The historic Abrons Arts Center on New York’s Lower East Side is the setting of a dynamic production by the Eclipses Group Theater New York called Hercules: In Search Of A Hero. Eclipses’ stated mission is to promote Greek arts and culture in New York City, with an emphasis on performing arts and literature. Their current offering is a mashup of Euripides’ enduring plays Alcestis and Hercules. Director Ioanna Katsarou states in her director’s note that 95% of the text is derived directly from these two plays. With that sturdy foundation, Katsarou constructs an invigorating performance that fits squarely in with the contemporary genre of experimental theater based on boldly reimagined classical texts.
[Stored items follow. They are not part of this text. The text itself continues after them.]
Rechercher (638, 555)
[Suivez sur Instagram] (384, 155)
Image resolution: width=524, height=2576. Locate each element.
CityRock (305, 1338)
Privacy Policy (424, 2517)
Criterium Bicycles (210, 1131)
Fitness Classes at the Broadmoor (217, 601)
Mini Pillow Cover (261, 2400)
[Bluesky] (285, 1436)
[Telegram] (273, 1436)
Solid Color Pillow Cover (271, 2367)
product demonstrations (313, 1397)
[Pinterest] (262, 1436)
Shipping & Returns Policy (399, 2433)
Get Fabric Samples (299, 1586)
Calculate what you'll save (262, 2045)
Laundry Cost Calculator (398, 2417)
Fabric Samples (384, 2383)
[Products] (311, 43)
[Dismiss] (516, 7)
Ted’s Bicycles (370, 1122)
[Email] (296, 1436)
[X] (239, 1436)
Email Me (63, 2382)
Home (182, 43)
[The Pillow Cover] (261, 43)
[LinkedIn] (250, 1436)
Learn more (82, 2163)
The evening begins with a mother’s voice attempting to soothe her child in darkness. Soon, the pair is projected onto an upstage screen in stark but pleasing black and white. The minimal set comprises a bed covered with white sheets and pillows and a stenciled vanity, the latter pivoting to reveal the amusingly titled “Bar Hades.” A blonde voluptuary is the first performer to appear onstage and remains a memorable presence throughout the concise, 75 minute evening. She is the Goddess, a fearsome presence, alternately laughing and staring down various audience members in a suggestive manner. Her wavy, impossibly blonde hair, and sinuous figure clad in a sleek black crepe dress, Alexandra Skendrou is a commanding figure whose energy is barely contained by the confines of the Abrons upstairs stage.
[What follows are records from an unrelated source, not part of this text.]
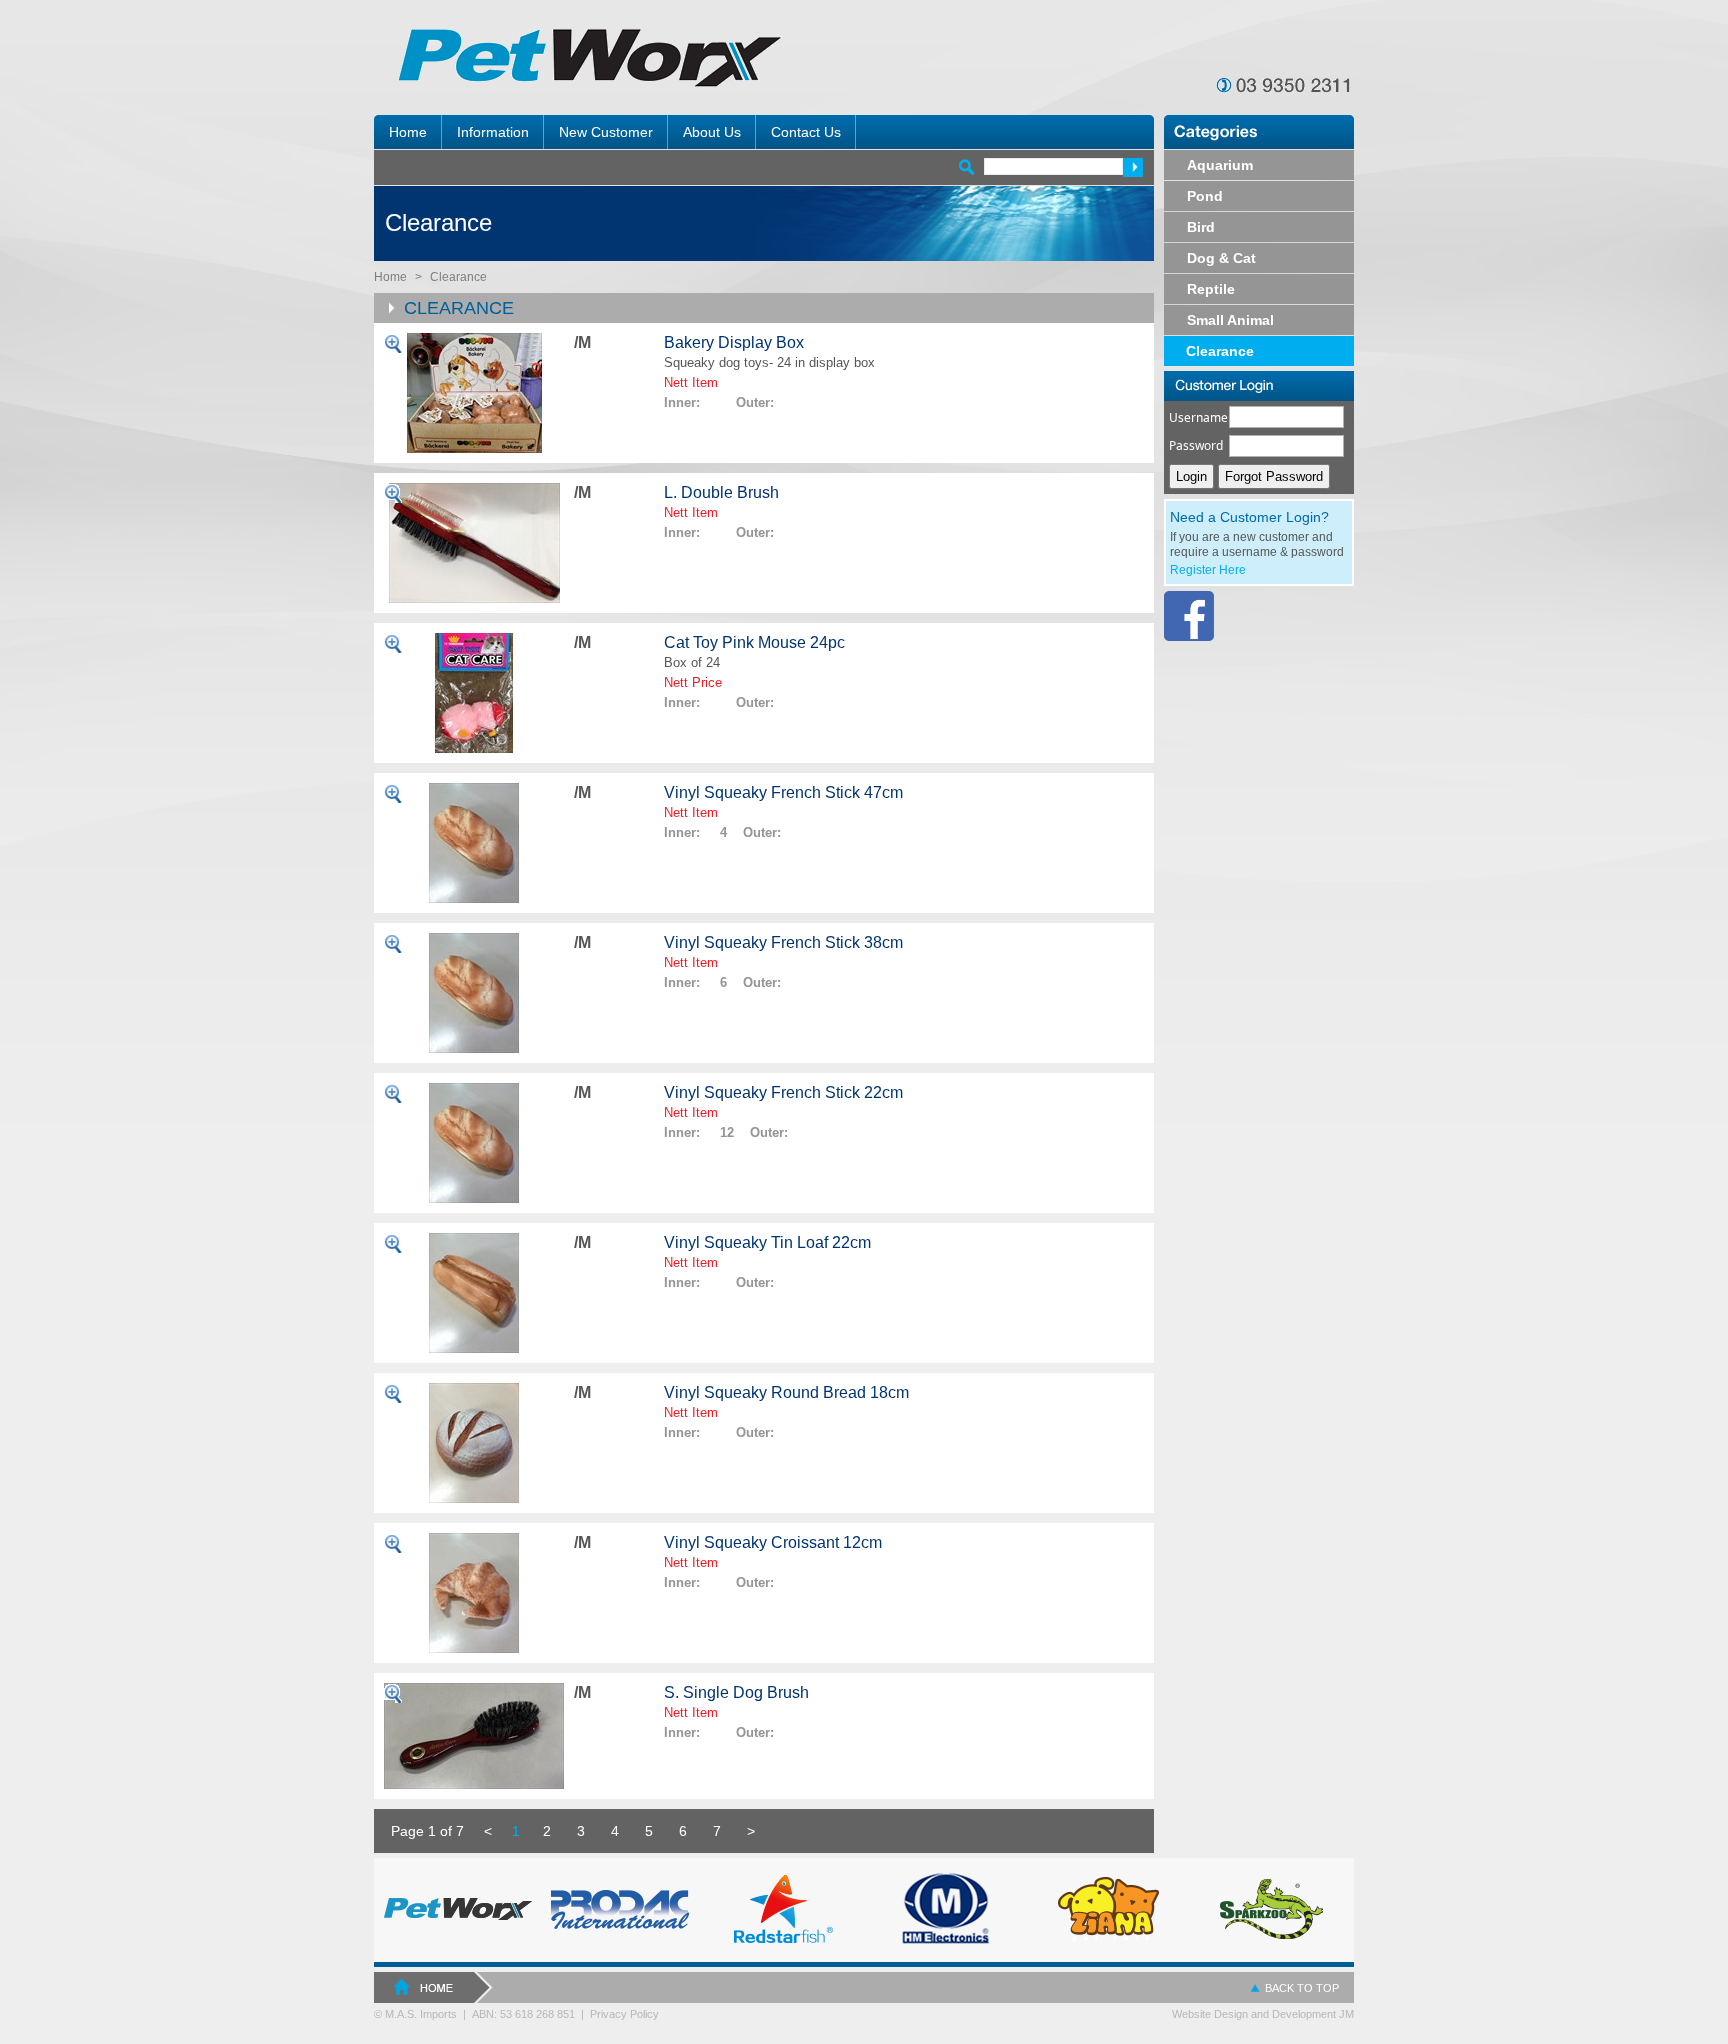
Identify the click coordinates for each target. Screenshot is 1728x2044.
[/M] (474, 393)
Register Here (1208, 570)
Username (1198, 417)
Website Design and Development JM (1263, 2014)
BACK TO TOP (1302, 1988)
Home (390, 277)
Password (1196, 445)
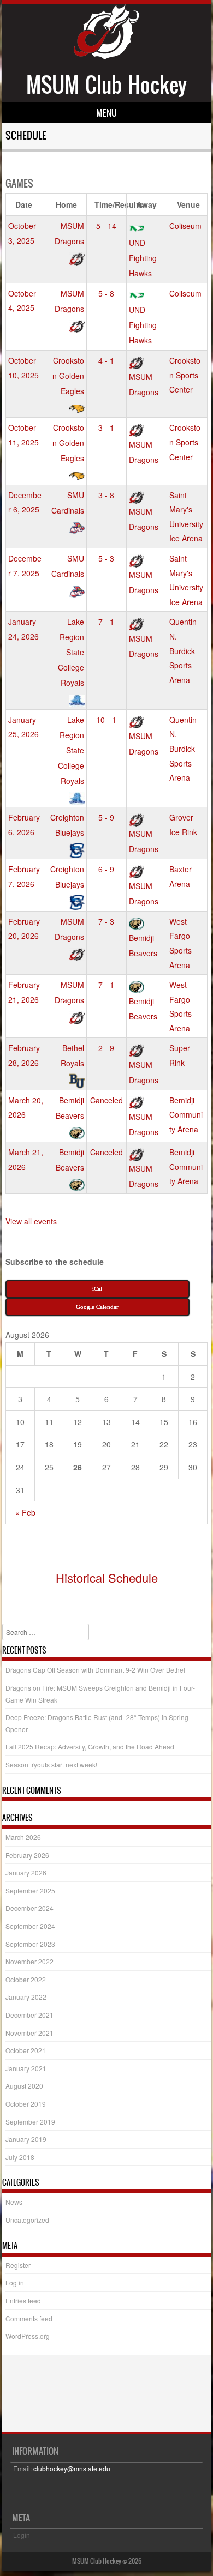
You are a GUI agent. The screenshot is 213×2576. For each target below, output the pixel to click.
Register (18, 2265)
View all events (31, 1221)
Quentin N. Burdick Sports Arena (183, 650)
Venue (188, 204)
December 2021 (29, 2014)
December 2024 (29, 1908)
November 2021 (29, 2032)
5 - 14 (106, 225)
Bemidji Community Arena (186, 1115)
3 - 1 (106, 427)
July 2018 (19, 2157)
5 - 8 (106, 293)
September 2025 (30, 1890)
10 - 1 (106, 719)
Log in (14, 2282)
In Hercules Alcestis makes the brave decision to die in place of her weak husband. Thus she is a character of pro-feminist strength whose husband owes his life to her selfless heroism. The strong woman making unrewarded sacrifices for her husband is the primary theme of the evening. Soon an alluring young female figure appears in a cream colored muslin dress, reclining provocatively on the bed. Later, the humble bar keep arrives, barely verbal, who sustains taunts from first Alecestis and later Hercules himself. The actors are consistently focused and committed and well cast. Luke Couzens plays Hercules as a driven yet flawed man and like Skendrou is a striking figure, in his case a tall young man with a muscular physique akin to those granite sculptures found in the Metropolitan Museum of Art. Rounding out the cast are astute supporting players Helena Farhi, Demetri Bonaros, and Luisa Alarcón.
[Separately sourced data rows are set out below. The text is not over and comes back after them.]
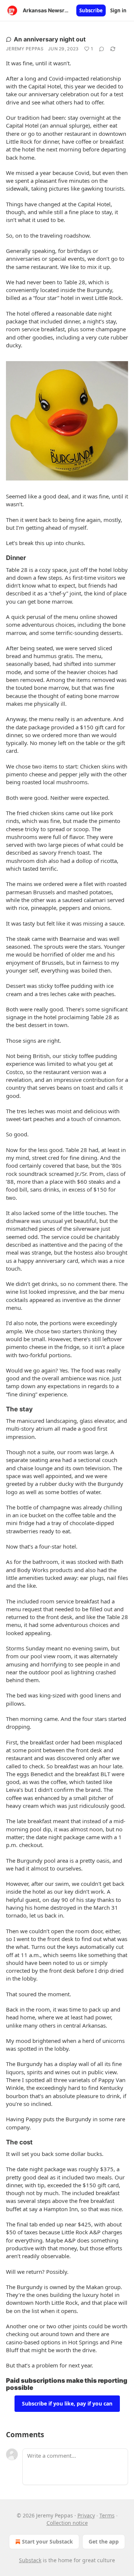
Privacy (86, 2515)
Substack (30, 2560)
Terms (107, 2515)
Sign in (118, 10)
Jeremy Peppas (25, 48)
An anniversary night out (50, 39)
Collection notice (67, 2522)
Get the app (104, 2541)
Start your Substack (47, 2541)
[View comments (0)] (101, 48)
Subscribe (91, 10)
The production utilizes its minimal scenery and black and white costumes well and the implementation of occasional film projections of the mother and child are particularly memorable. Film or video projections are often used to disorienting effect in contemporary theatre. Here, director Katsarou chooses to evoke nostalgia and intimacy, a sort of hybrid of mid-20th-century film auteurs such as French New Wave directors and Ingmar Bergman with their emphasis on intimate relationships shot in closeup. There’s even a sense of home moviemaking about them. Katsarou likewise employs lighting design to memorable effect, never distracting, always augmenting the action. The performance likewise highlights the literary provenance of the text by dividing the evening into chapters, with numbers and chapter titles projected onto the screen throughout the evening. The lighting is overall nuanced, as is the music.
Due to the narrative rich nature of classic Greek drama, much of the action occurs offstage, with characters recounting major events via monologue to generally potent impact. The dynamic staging renders these monologues captivating and compelling. One minor quibble is the decision to dim the lighting for Chapter 7, a lengthy monologue that has the effect of dulling the impact of an otherwise informative scene. More illumination or movement or both would doubtless render this scene more dynamic. The climactic scene featuring Hercules bursting onstage, breathless and bloodied, is lit like a Caravaggio painting, the better to highlight Couzens’ barechested musculature, slathered in stage blood, sweating and heaving. This scene renders the evening’s most memorable imagery.
The creative team succeeds in synchronizing their various components effectively, with credit due to costume designer Marina Gkoumla, set designer Christos Alexandridis, lighting designer Christina Watanabe, composer Costas Baltazanis, and videographer Alex Agisilaou. Hercules offers a refreshing interpretation of a classical text in contemporary experimental terms yet its relatively minimal presentation manages to highlight the acting and otherwise eschew the decorative flourishes that often dazzle but seldom prove transportive. Katsarou is a master of restraint and this disciplined approach to Hercules expertly serves both the text and the actors.
Hercules: In Search Of A Hero is at the Abrons Art Center, 466 Grand Street, in New York City.